While majority of our competition were focused on delivery content like meal plans and workout plans, we wanted to go beyond that. The market is already saturated with content and interviews indicated that many found them hard to follow due to the rigidity of the plans. We wanted something that responded to the user accordingly and was malleable to their lifestyle and preferences.
The content and structure of plans sought to mimic the behavioral modification feedback loop to help engage and retain users.
Charting out a growth plan that is flexible to different individuals:
Gated progression ensured users only progressed when they were successful with the current modules to prevent users from progressing to harder behaviors and concepts they weren’t ready for. (see diagram below). Concepts on the same difficulty level provided linear progress that allowed users to try something else while they were stuck.
Making plans unique and personalized to users.
Modular topics and end of week prompts allowed users to craft their own program based on their interests and struggles. This format also allowed us to add modules in response to user’s struggles that we gathered at the end of each week and provide the support that they needed at the right time, thereby making plans feel personal and relevant.
THE PROCESS OF TAKING A CONCEPT FEATURE TO MVP RELEASE
While this project started off as a personal initiative, the entire company brought it to life. Many different roles ranging from product, customer happiness, nutrition science, user research, data science, backend engineers, frontend engineers and content creators were involved. Because of how complex this feature is, we needed to figure out how to release a small version to proof the feature out.
The process:
Together with the team, we narrowed the scope of the feature for MVP release by:
leaning on data science and devs to identify feasibility of different aspects to start.
identifying essential elements of the feature for MVP (Must haves vs nice to have vs bells and whistles)
mapping out features based on impact vs feasibility to help with prioritization
Breaking up features into release phases.
Identified what plans to release based on user survey interest and complexity of content generation. Leveraging existing content from the MyFitnessPal blog for the first batch of plans bought us time while the content team generated new content.
Setting ourselves up for success for future iterations:
Having a full vision of what the feature was kept the team engaged about the potential and impact of our work. It also created a roadmap that kept improvements lined up.
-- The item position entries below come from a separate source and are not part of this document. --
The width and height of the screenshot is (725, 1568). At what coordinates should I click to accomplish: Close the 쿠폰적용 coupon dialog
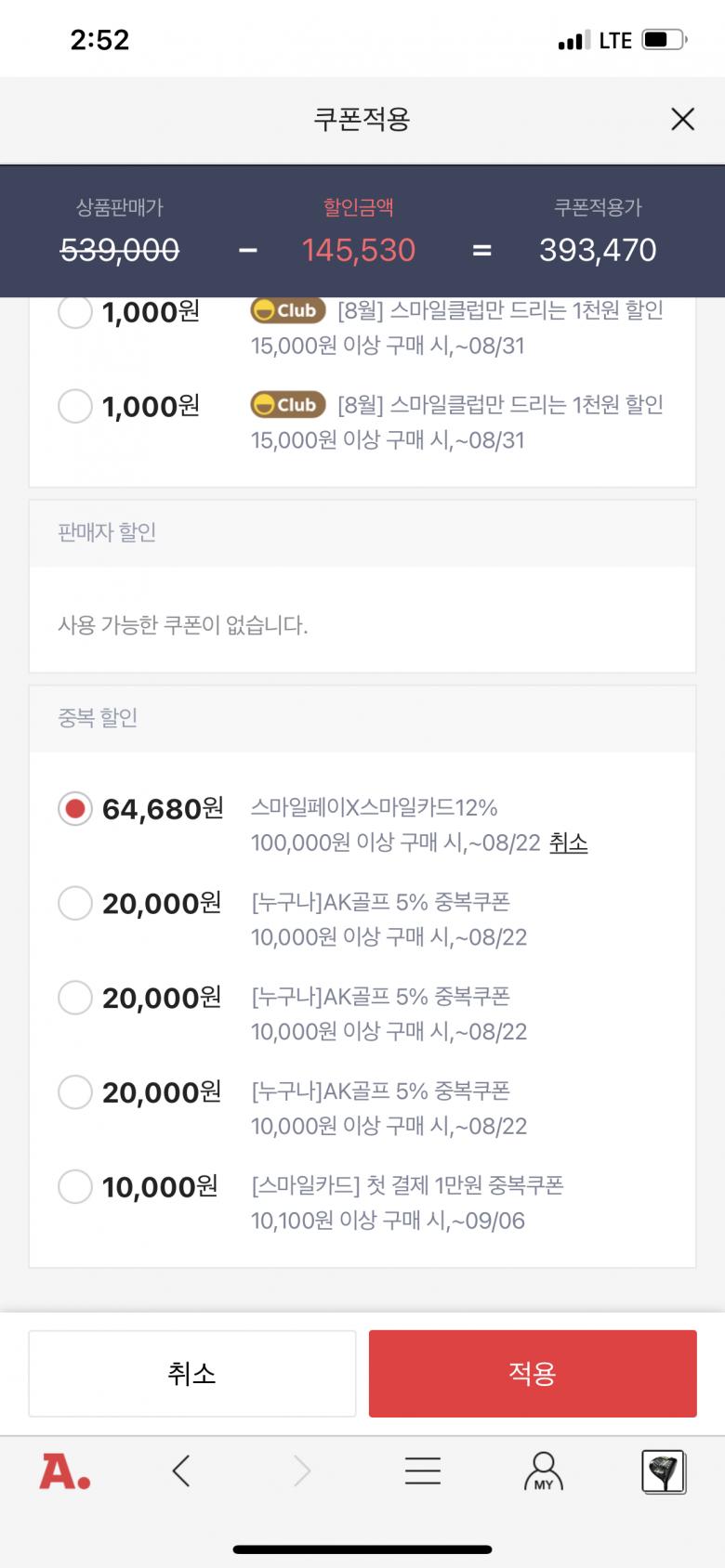682,119
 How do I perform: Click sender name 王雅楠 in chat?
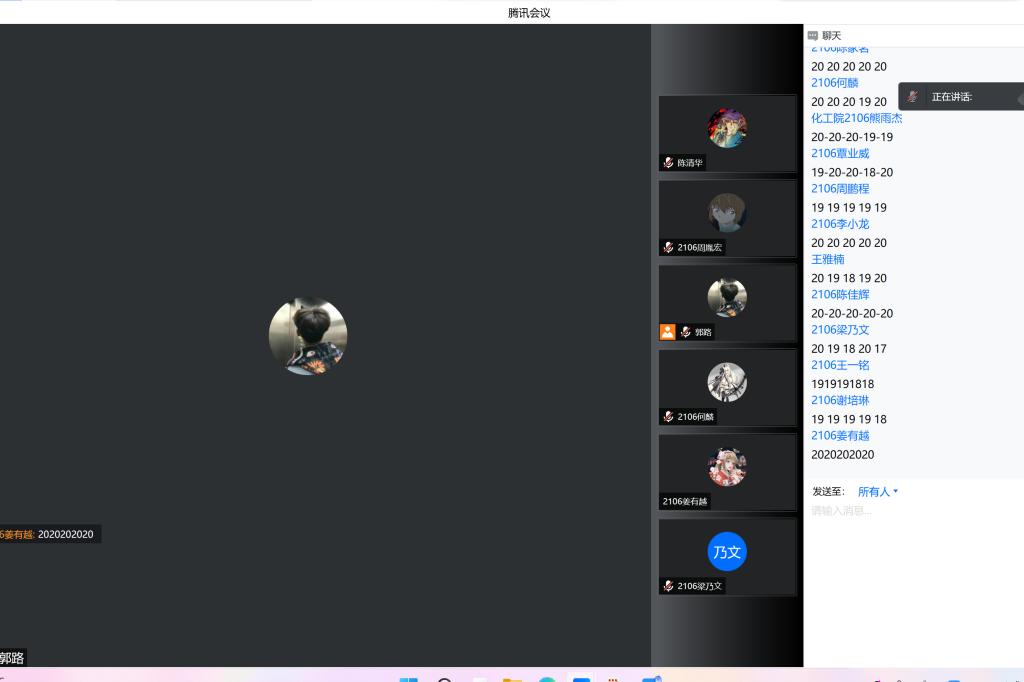(x=827, y=259)
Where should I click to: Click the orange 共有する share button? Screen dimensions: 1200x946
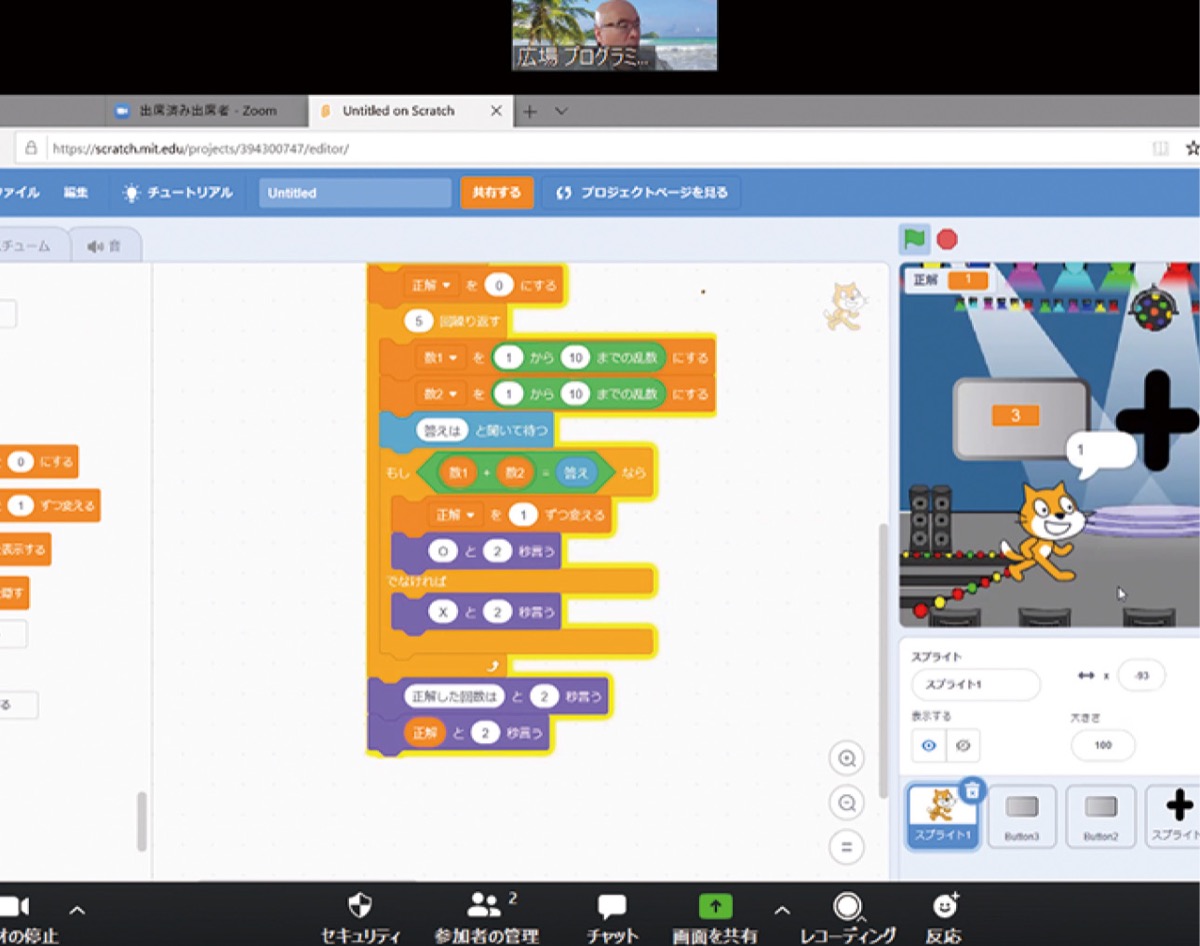tap(496, 193)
Releasing milestones to beta users for feedback, even when the feature had no content. This allowed us to regularly measure interest for the feature, generate excitement, and course correct if needed.
Recognizing the shortcomings of the MVP due to the scaled down nature of the feature allowed us to explain shortcomings in performance and prevent the project from shutting down due to low numbers.
PILOT OUTCOMES
Overall, we’ve confirmed that there’s a demand and interest in a plans/coaching offering and that it was a feature that users were most willing to pay for. The failures of the pilot showed us that content needed to be engaging and personalized, offering users with specific feedback on their data, rather than just generic education.
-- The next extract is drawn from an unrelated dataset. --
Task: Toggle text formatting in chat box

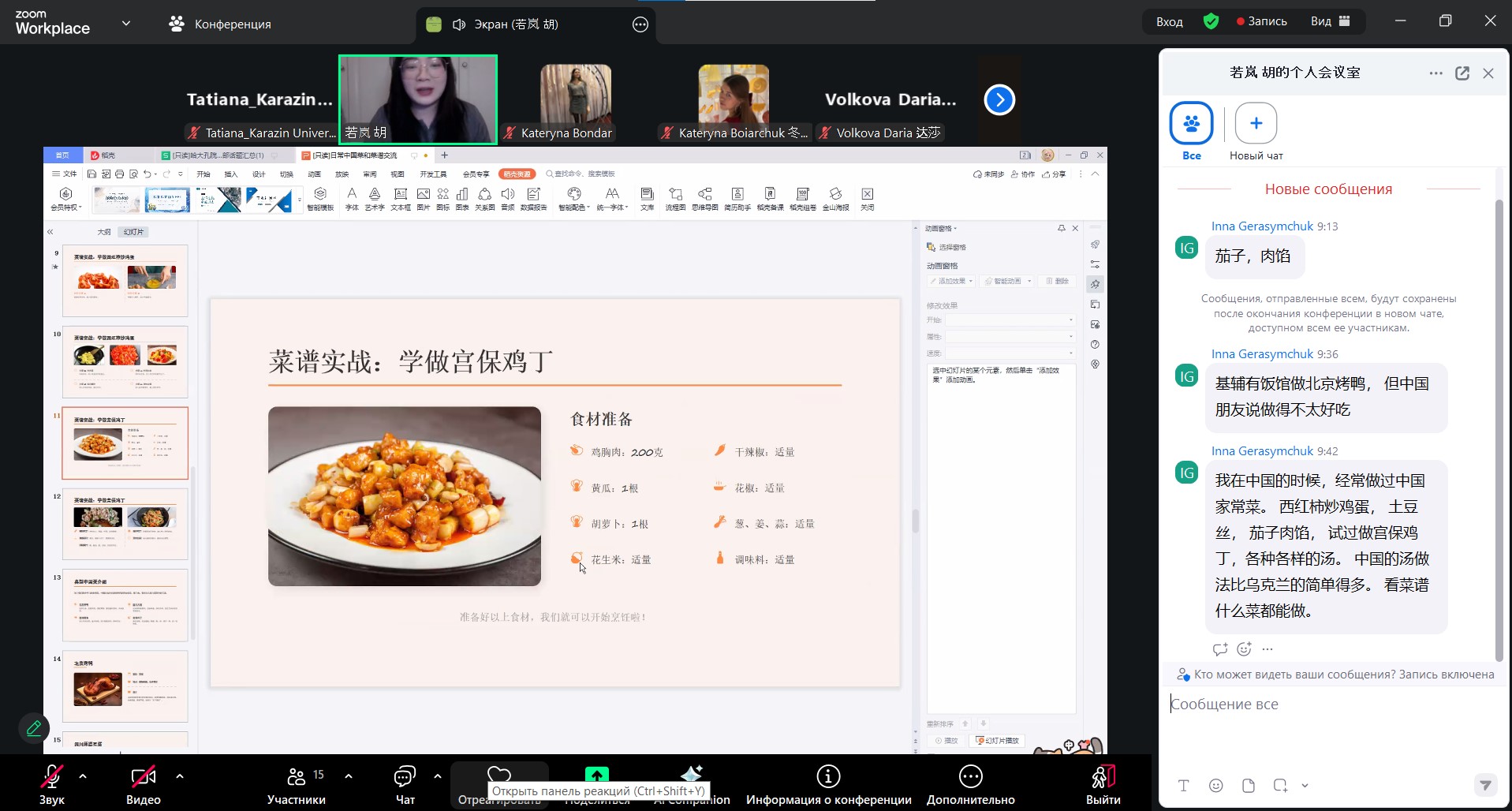Action: [x=1183, y=785]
While there’s interest in further developing this feature, we’ve learnt that the company and its data is not fully equipped to support the full vision at the moment. Further iterations were put on hold while we lay the groundwork and invest in the resources and infrastructure for the next round.
Impact from Plans feature:
Total sign ups: 294, 616 users.
Number of plans to date: 20 plans
Overall user retention of users that started a plan: +28% on iOS, +76% on Android**
New user retention of users that started a plan: +54% on iOS, +87% on Android**
Premium trial start conversion rates increased: +16% on iOS, +18% on Android
Based on revenue generated from the pilot, projected revenue of $2M from Plans feature alone.
Plans feature leveraged as the annual engagement program for New Year’s Rush.
The launch of new plans is used to boost Premium conversion seasonally.
**Android faced higher success than iOS because of increased discoverability of feature due to its placement as a main nav bar item.